* Task goal
Would you return every entry below exactly as written, without its images?

(Stored data entries)
=== Section Start ===

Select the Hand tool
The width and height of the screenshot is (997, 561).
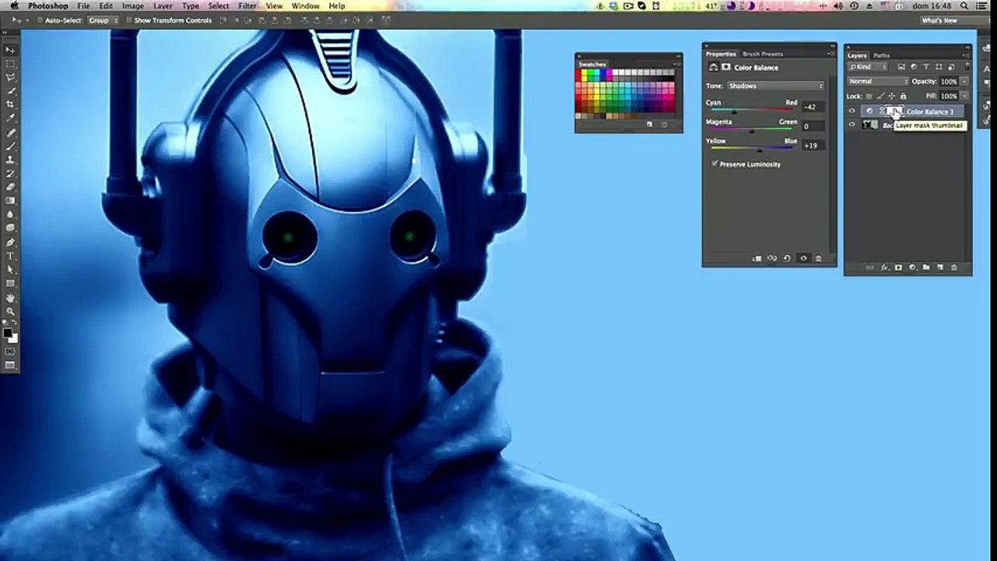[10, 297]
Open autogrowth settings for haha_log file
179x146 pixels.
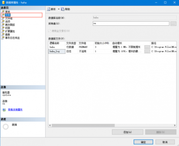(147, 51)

=== Section End ===

* Written solution
Select the Hand tool
The width and height of the screenshot is (997, 561).
[10, 297]
Open autogrowth settings for haha_log file
179x146 pixels.
(147, 51)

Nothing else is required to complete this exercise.